In the installation, Ubay Murillo (Tenerife, Spain, 1978) also uses the arrangement of the pedestals to draw attention to the concomitances between commercial displays and the displays of avant-garde exhibitions. The pedestal establishes a relationship of physical and ideological support with the merchandise/object/artwork and also positions itself as an artistic object per se.

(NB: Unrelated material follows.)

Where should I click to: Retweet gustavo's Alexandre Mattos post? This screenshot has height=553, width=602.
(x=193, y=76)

The elegant surfaces and chic spaces that the artist installs in the gallery —in which the materials radiate sensations— imply an aestheticization of the materials (thus pointing to how the aestheticization of politics or ideology are close to consumerism and how human relations are, de facto, mercantile relations). The word chic is the French onomatopoeia of the sound of the cutting of the guillotine during the French Revolution. If that sound and the visualization of capital punishment were considered the most modern, elegant and distinguished of the moment, we can think that the beginning of the French Revolution —the founding act of an era— also revealed an anticipated reflection of the future. A dire omen that has reached this post-crisis time as ghostly bodies —disjointed and fragmented by digital retouching— which constitute our present, and which were already made visible by the artists of the early twentieth century.

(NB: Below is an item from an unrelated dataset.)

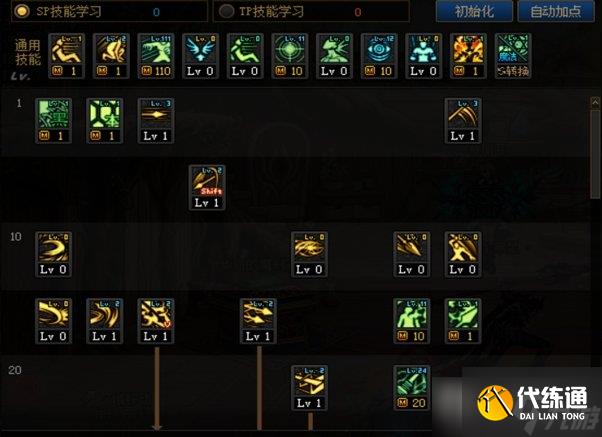
Task: Toggle the 魔法 转换 conversion skill icon
Action: coord(513,56)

Despite the references to the avant-garde, it is not about referencing these movements, but the way in which they have been digested as styles and have occupied a position in our worldview. It becomes clear how the avant-garde went from the intention of fusing art and life to a school of design that mutated over time, from mass production to exclusivity and refined consumption. In this sense, Ubay Murillo has painted two Russian plates created by artists for the State Porcelain Factory after the Russian Revolution of 1917 (one in a “revolutionary” version and the other in a “neo-liberal” version, as he explains). These plates, conceived to democratize access to porcelain that only the upper class could buy, are now sold at auction at prices four times the minimum wage in many European countries. The title or the phrases that adorned them give the measure of how insanely brutal the later decades in Russia (and the brutal insanity of our present) were to be. The title of these identical works presented here could not be more eloquent; it is taken from what reads on one of the original plates: “Wer nicht mit uns ist, ist gegen uns” (“he who is not with us, is against us”).

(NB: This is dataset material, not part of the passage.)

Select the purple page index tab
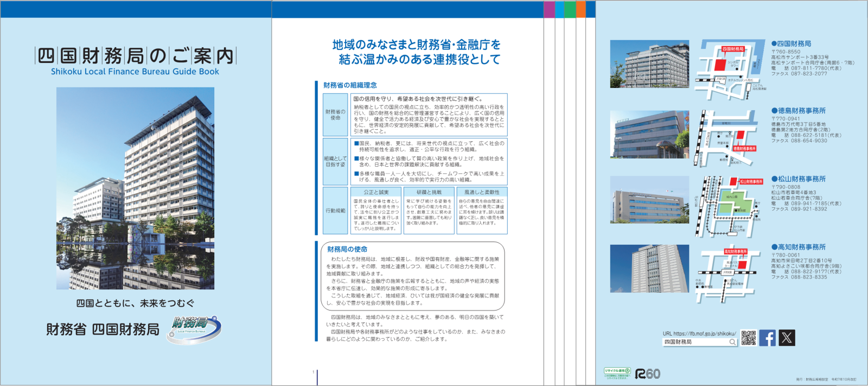The width and height of the screenshot is (868, 386). tap(549, 9)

That avant-garde also became visible to the artist when he realized two things: On the one hand, the similarity of both the clothes and the attitudes of the models in the magazines he bought between 2008 and 2018 —the framework in which the crisis is inscribed— to the fashion of the interwar years. On the other hand, the formal continuity between art deco and constructivism as a metaphorical space for talking about the contradictions of the present.
The language of that period was quickly taken up by the fashion magazines of the immediately following period. Radical language that was translated into a language of consumption. The bodies that carried that fashion would also be subjected to a brutal dismemberment both in the field of the arts and in the battlefields. Were the artists of the avant-garde victims or accomplices of that bodily dismemberment that shook and crossed the first half of the twentieth century? It is a very complex question that does not allow for an unequivocal answer. We do know that their visual successes —we think that the textual and visual grammar inaugurated by avant-garde artists is not pure form, but a way of seeing and thinking— were assumed by a system that took avant-garde images to the collective imaginary at the cost of annulling their subversive potential (or so it seems at first glance). It made it profitable at the cost of images that anticipated and helped to visualize the crisis of the 20th century.
The credit crisis of the last decade has caused the physical body and the social body to be subjected to a dismemberment that, in a way, is reminiscent of what artists saw a hundred years ago, and which we have witnessed almost paralyzed. The images we see in the mass media and in trend magazines have so many references and elements of that era that we must ask ourselves if these images now presented in this exhibition are a memory of both moments —the past and, above all, the present— and, in addition, like an oracle, they pose a confusing future of gray tones.
This will be the first time we can enjoy in Seville the work of Ubay Murillo, artist whose work has already been shown in important exhibitions in Tenerife, Madrid, Santander, Milan, Bremen, Berlin, Santander and Mexico, among many other places.
Simultaneously, in Hall II of our Gallery you can visit the exhibition “Around the Body”, curated by Rafael Ortiz and Ubay Murillo, and in which the works of guest artists are related to this exhibition.